Tuesday, February 17, 2009

i just listened to a radio piece about a radio dj and his request-driven show. the dj has been in the business for quite some time, and over the years has noticed some interesting trends. most of the radio requests he gets have something to do with the requesters' romantic lives. songs are dedicated to crushes, heart-breakers, exes, lovers, boyfriends, girlfriends, husbands, and wives. other loved ones are often serenaded as well: the dj shared a story in which a five-year-old called in with his mother to dedicate a song to his incarcerated father. it was the first time the father had heard his child speak. after his sentence had completed, the father reunited with his family and they called the radio show together to thank the dj for the connection.

the dj shared that his callers would often break down into tears while requesting their songs, admitting things they never would admit to anyone they knew and explaining secrets they'd kept from everyone close to them. one woman, for example, confessed that she had cheated on her boyfriend and was hoping that the airing of a certain song would help bring the two back together.

listening to this radio piece reminded me of this website that i check once a week called postsecret (should be the first hit if you google it). i've mentioned the site before, but in case you forgot what it was or never knew, it's a site that scans and posts hand-made postcards mailed in by readers that each contain an anonymous confession of a secret. the confessions range from things like "for the first time in my life, i finally feel loved" to "i enjoy peeling the protective plastic covers off new electronics" to "i began cutting again when you said those things to me". once i read a postcard containing an anonymous confession to the untried murder of a man who had sexually abused the writer when s/he was young. many others confess the circumstances and contemplation leading to suicide attempts. in all of them there is the startling honesty the radio dj spoke about, a radical revealing of the heart.

somehow, the anonymity of a radio show phone call and the blogosphere enable people to cut through the underbrush of social normalcy and facebook community. the honesty beneath is earthy, real. and it is deeper than the honesty of complaint, the supposedly counter-cultural attempt to bring "realness" back into the world by simply saying whatever you want. the kind of honesty i found on the radio and on the website speaks of a person, not just a feeling. and that is what makes it possible.

the people pouring out their hearts on the radio and in homemade postcards aren't just confessing a feeling or a secret - they're presenting themselves as whole people who are remarkably un-whole and utterly broken. the anonymity makes this possible, because the face and name we want to attach to their words would only obscure our sight of the person behind them. we have become such a visual, information-loving culture. but we've replaced pictures and data for understanding and solidarity. is it really such a surprise, then, that the second life of facebook is so shallow, that it is filled with activities, gadgets, boxes, and mini-apps to help pass the time and convince us that we are, in fact, making a real connection with another person? that is not to say that facebook and other such networking tools are bad things. i use them myself. but they don't quite provide the genuine community that we need.
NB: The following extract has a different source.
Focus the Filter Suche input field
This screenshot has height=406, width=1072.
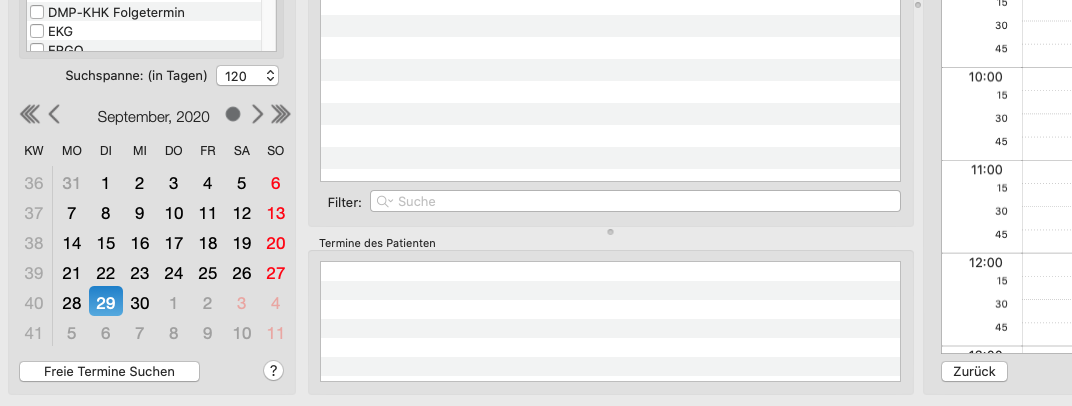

these days, you can be anything you want to be. and so names and photos have lost a dimension of their revelatory power, often obscuring rather than revealing. if we are to love this world, as children of light, we must reclaim our vision of the person behind the words and the pictures. as people who have seen truth and light, who know the Christ and have come to see things as they truly are, we must regain the ability to look past the facebook status and the away message and see the person standing behind them, to see their heart beating and bare our own so that they might beat together in solidarity. how can we love this world when we do not know this world? when we do not let its people in? when we do not ourselves push beyond the superficiality of our well-defined networks with their rules of propriety and begin listening for a heartbeat? we have souls to win and hearts to feed, not just weekend plans to change and facebook statuses to substitute. this world is aching for love, truth, and space for honesty, and it has been forced to resort to anonymous call-in radio shows and websites for places where it feels safe.

my own vision is so clouded. it has become foggy with materialism and comfort - which i love dearly. i love distance, i love strength, i love simplicity. i hate intimacy. i hate caring. i hate thinking beyond myself and my plans for today. but my God, my God, has a different plan for today:

"today, if you hear His voice, do not harden your hearts as in the rebellion,
on the day of testing in the wilderness,
where your fathers put Me to the test
and saw My works for forty years.
therefore I was provoked with that generation,and said, 'they always go astray in their heart;
they have not known My ways.'
as i swore in My wrath,
'they shall not enter My rest.'"

take care, brothers, lest there be in any of you an evil, unbelieving heart, leading you to fall away from the living God. but exhort one another every day, as long as it is called "today," that none of you may be hardened by the deceitfulness of sin.

-hebrews 3:7-13

Lord, help me repent so i can see. Lord, forgive me that i might see.